* TEXTE DE LA PAGE:
Brésil, Colombie, Costa Rica, Cuba, Mexique, Venezuela. L’Amérique latine ne manque pas d’élections présidentielles cette année. Parmi elles, les élections colombiennes du 27 mai et du 15 juin pourraient être celles d’un possible changement politique. A l’approche du premier tour de la présidentielle, retour sur la candidature de Gustavo Petro, seul candidat de gauche à l’élection présidentielle dans un pays depuis longtemps acquis à la droite conservatrice et libérale.
Un pays traditionnellement de droite libérale-conservatrice
Difficile pour la gauche institutionnelle de se faire une place dans le paysage politique colombien : elle n’a jamais été au pouvoir et le terme de « gauche » a systématiquement été associé aux guérillas armées révolutionnaires. Suite à la démocratisation du pays dans les années 1950, le Parti conservateur et le Parti libéral ont monopolisé le pouvoir sans interruption dans la seconde moitié du 20ème siècle. Cette monopolisation s’est incarnée notamment dans la création du Frente National (1956), coalition qui organisait des alternances pour la présidence jusqu’en 1974. Si cet accord s’est arrêté à cette date, la mainmise de ces deux partis sur le pays a continué jusqu’en 2002. Contrairement à la vague progressiste touchant l’Amérique Latine dans les années 2000, après dix ans de politiques néolibérales sur la majorité du continent, la première décennie du siècle en Colombie a été celle de l’approfondissement de la logique de marché et de politiques sécuritaires.
C’est ainsi qu’Alvaro Velez Uribe arrive au pouvoir en 2002 en se présentant en tant que candidat indépendant après son retrait du Parti libéral. Grand propriétaire terrien et multimillionnaire, il met alors en place pendant deux mandats une politique à la fois néolibérale et sécuritaire. Pro-américain et ennemi juré de son homologue Hugo Chavez, Uribe s’oppose à la politique du Venezuela en maintenant avec Caracas des relations particulièrement tendues.
Il lance sur le plan économique une série de réformes de flexibilisation du travail, privatisations d’entreprises publiques (Banques, télécommunications, énergie) et signe en 2006 le Traité de Libre Commerce (TLC) avec les États-Unis. Les « années Uribe » sont également marquées par son programme de « sécurité démocratique », visant à mettre fin à la guérilla par une lutte répressive. Adulé par une partie des Colombiens pour lesquels il est l’homme qui a affaibli considérablement la guérilla, il est haï par une autre pour ses scandales de corruption et sa proximité avec les paramilitaires.

* DONNÉES FOURNIES:
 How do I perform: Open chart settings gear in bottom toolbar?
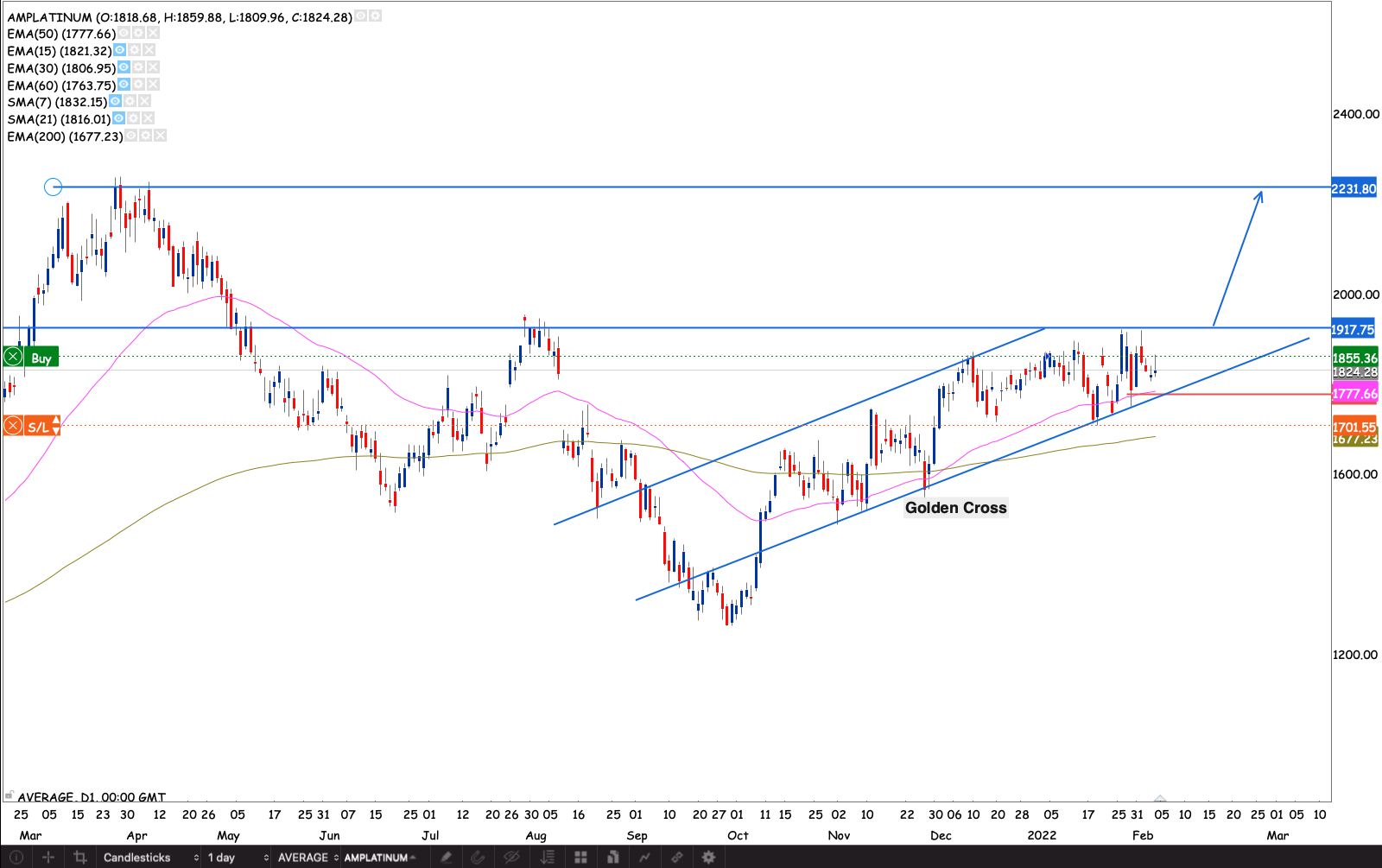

* CONSIGNES:
A. Reformulez sous forme de liste le paragraphe de l'article sur la Colombie qui commence par « Il lance sur le plan économique », en gardant ses faits principaux.
B. Reproduisez l'article sur la Colombie depuis « C’est ainsi qu’Alvaro » jusqu'à « relations particulièrement tendues. ».
C. D'après l'article sur la Colombie, en quelle année le Frente National a-t-il été créé ?

* RÉPONSES COMPLÈTES:
A.
- Sur le plan économique, Uribe lance des réformes de flexibilisation du travail.
- Il privatise des entreprises publiques (banques, télécommunications, énergie).
- En 2006, il signe le Traité de Libre Commerce (TLC) avec les États-Unis.
- Son programme de « sécurité démocratique » vise à mettre fin à la guérilla par une lutte répressive.
- Une partie des Colombiens l'adule, car il a considérablement affaibli la guérilla.
- Une autre partie le hait pour ses scandales de corruption et sa proximité avec les paramilitaires.

B.
C’est ainsi qu’Alvaro Velez Uribe arrive au pouvoir en 2002 en se présentant en tant que candidat indépendant après son retrait du Parti libéral. Grand propriétaire terrien et multimillionnaire, il met alors en place pendant deux mandats une politique à la fois néolibérale et sécuritaire. Pro-américain et ennemi juré de son homologue Hugo Chavez, Uribe s’oppose à la politique du Venezuela en maintenant avec Caracas des relations particulièrement tendues.

C. En 1956.